Despite the positive momentum in December, China's economy concluded the year on a subdued note. Data indicated a slowdown in factory activity growth, with the manufacturing sector grappling with weaker domestic and international demand. Consumer spending remained tepid, as retail sales across various sectors declined compared to both the previous month and the prior year. The property market presented a mixed picture; while property sales experienced some growth, home prices continued to decline, adversely affecting consumer confidence. These factors underscored the need for more robust policy interventions to stimulate economic activity and restore market confidence.

In the realm of initial public offerings (IPOs), the Chinese market faced a downturn in 2024. The A-share market witnessed a significant reduction in IPO activity, with total funds raised amounting to RMB 119.1 billion, representing a decrease of approximately 70% compared to 2023. The number of completed IPOs also declined by about 60%, totalling 125 for the year. This contraction was influenced by a combination of stringent regulatory measures and a cautious investor climate. However, looking ahead to 2025, there is cautious optimism for a revival in IPO activity, driven by government support for technology and innovation sectors, as well as initiatives aimed at enhancing the quality of listed companies.
China Indices Performance in 2024


Euro

In December 2024, European equity markets experienced a mild sell-off, concluding a year of overall strong performance. The MSCI Europe Index, which represents large and mid-cap companies across 15 developed European markets, delivered a 9.3% total return for the year. This performance, while positive, lagged behind the global MSCI World Index, which posted a 19.2% total return in USD terms. The underperformance of European equities was partly due to limited exposure to the booming artificial intelligence sector, which significantly boosted markets in other regions.

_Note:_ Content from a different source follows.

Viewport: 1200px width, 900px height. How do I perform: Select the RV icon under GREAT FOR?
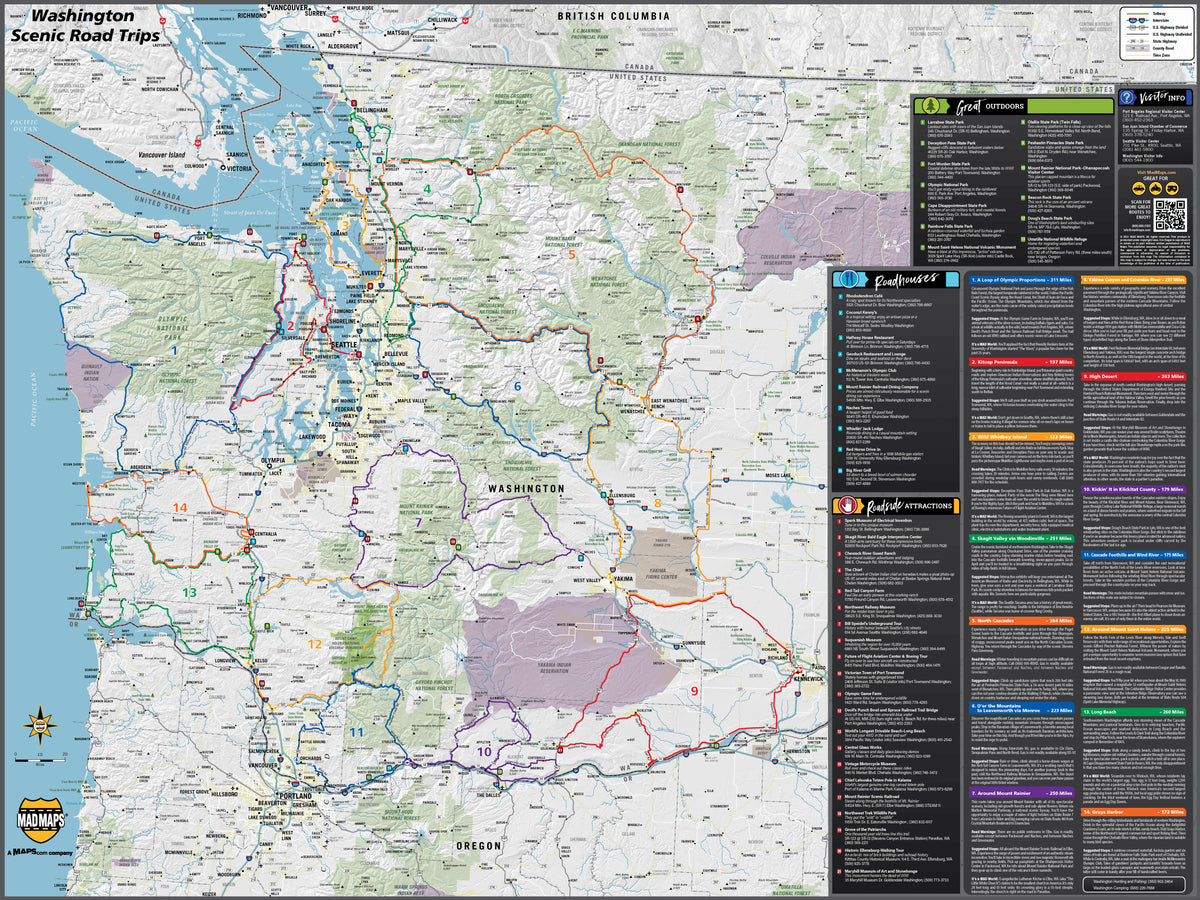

The United Kingdom's equity market faced particular challenges, with the London Stock Exchange experiencing 18 consecutive months of net listing outflows. Between July 2023 and December 2024, the LSE's main market saw a net reduction of 115 companies, bringing the total number of listed firms below 1,000. This trend raised concerns about the attractiveness of London as a listing venue, especially in comparison to other European markets. In contrast, Euronext, which operates multiple European exchanges, reported higher liquidity and continued to attract and retain listings, suggesting that the issue was more pronounced in the UK than in continental Europe.